(Stored items)
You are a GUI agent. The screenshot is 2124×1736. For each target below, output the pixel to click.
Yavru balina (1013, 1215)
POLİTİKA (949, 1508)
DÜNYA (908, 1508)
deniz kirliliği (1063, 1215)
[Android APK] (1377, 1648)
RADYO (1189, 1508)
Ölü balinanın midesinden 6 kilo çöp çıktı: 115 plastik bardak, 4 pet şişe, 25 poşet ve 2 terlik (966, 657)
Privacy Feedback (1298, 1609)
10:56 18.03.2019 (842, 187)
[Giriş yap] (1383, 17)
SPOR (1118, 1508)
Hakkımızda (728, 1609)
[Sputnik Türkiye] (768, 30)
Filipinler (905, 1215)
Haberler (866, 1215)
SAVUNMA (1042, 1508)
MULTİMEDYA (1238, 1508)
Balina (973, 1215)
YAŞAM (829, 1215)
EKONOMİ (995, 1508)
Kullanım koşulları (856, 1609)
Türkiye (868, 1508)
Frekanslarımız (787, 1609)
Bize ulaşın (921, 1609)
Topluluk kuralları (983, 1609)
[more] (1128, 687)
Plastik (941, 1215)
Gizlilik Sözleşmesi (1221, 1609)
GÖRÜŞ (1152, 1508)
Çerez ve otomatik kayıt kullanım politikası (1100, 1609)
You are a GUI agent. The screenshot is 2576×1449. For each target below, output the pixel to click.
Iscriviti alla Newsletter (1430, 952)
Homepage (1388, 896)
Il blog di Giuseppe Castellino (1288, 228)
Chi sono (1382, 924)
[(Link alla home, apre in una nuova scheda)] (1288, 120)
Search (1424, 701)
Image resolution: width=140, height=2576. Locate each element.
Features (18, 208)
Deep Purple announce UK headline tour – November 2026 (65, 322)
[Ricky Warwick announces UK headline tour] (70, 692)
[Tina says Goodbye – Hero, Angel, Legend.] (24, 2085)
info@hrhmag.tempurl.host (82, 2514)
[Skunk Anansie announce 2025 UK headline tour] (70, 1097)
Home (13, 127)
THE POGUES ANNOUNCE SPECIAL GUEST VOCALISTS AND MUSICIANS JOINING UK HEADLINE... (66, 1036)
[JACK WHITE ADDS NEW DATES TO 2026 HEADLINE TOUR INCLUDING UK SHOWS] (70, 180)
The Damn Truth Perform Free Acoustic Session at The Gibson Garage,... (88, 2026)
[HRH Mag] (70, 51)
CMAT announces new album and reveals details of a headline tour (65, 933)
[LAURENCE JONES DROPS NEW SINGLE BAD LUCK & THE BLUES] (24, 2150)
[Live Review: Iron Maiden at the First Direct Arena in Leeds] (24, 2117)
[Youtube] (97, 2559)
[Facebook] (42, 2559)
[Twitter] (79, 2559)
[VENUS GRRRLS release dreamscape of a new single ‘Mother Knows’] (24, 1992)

## WORK TO COMPLETE
Repeat every entry exactly. Nothing may be dropped.

## REPLY TO THE EXERCISE
You are a GUI agent. The screenshot is 2124×1736. For each target below, output the pixel to click.
Yavru balina (1013, 1215)
POLİTİKA (949, 1508)
DÜNYA (908, 1508)
deniz kirliliği (1063, 1215)
[Android APK] (1377, 1648)
RADYO (1189, 1508)
Ölü balinanın midesinden 6 kilo çöp çıktı: 115 plastik bardak, 4 pet şişe, 25 poşet ve 2 terlik (966, 657)
Privacy Feedback (1298, 1609)
10:56 18.03.2019 (842, 187)
[Giriş yap] (1383, 17)
SPOR (1118, 1508)
Hakkımızda (728, 1609)
[Sputnik Türkiye] (768, 30)
Filipinler (905, 1215)
Haberler (866, 1215)
SAVUNMA (1042, 1508)
MULTİMEDYA (1238, 1508)
Balina (973, 1215)
YAŞAM (829, 1215)
EKONOMİ (995, 1508)
Kullanım koşulları (856, 1609)
Türkiye (868, 1508)
Frekanslarımız (787, 1609)
Bize ulaşın (921, 1609)
Topluluk kuralları (983, 1609)
[more] (1128, 687)
Plastik (941, 1215)
Gizlilik Sözleşmesi (1221, 1609)
GÖRÜŞ (1152, 1508)
Çerez ve otomatik kayıt kullanım politikası (1100, 1609)
You are a GUI agent. The screenshot is 2576×1449. For each target below, output the pixel to click.
Iscriviti alla Newsletter (1430, 952)
Homepage (1388, 896)
Il blog di Giuseppe Castellino (1288, 228)
Chi sono (1382, 924)
[(Link alla home, apre in una nuova scheda)] (1288, 120)
Search (1424, 701)
Image resolution: width=140, height=2576. Locate each element.
Features (18, 208)
Deep Purple announce UK headline tour – November 2026 (65, 322)
[Ricky Warwick announces UK headline tour] (70, 692)
[Tina says Goodbye – Hero, Angel, Legend.] (24, 2085)
info@hrhmag.tempurl.host (82, 2514)
[Skunk Anansie announce 2025 UK headline tour] (70, 1097)
Home (13, 127)
THE POGUES ANNOUNCE SPECIAL GUEST VOCALISTS AND MUSICIANS JOINING UK HEADLINE... (66, 1036)
[JACK WHITE ADDS NEW DATES TO 2026 HEADLINE TOUR INCLUDING UK SHOWS] (70, 180)
The Damn Truth Perform Free Acoustic Session at The Gibson Garage,... (88, 2026)
[HRH Mag] (70, 51)
CMAT announces new album and reveals details of a headline tour (65, 933)
[LAURENCE JONES DROPS NEW SINGLE BAD LUCK & THE BLUES] (24, 2150)
[Live Review: Iron Maiden at the First Direct Arena in Leeds] (24, 2117)
[Youtube] (97, 2559)
[Facebook] (42, 2559)
[Twitter] (79, 2559)
[VENUS GRRRLS release dreamscape of a new single ‘Mother Knows’] (24, 1992)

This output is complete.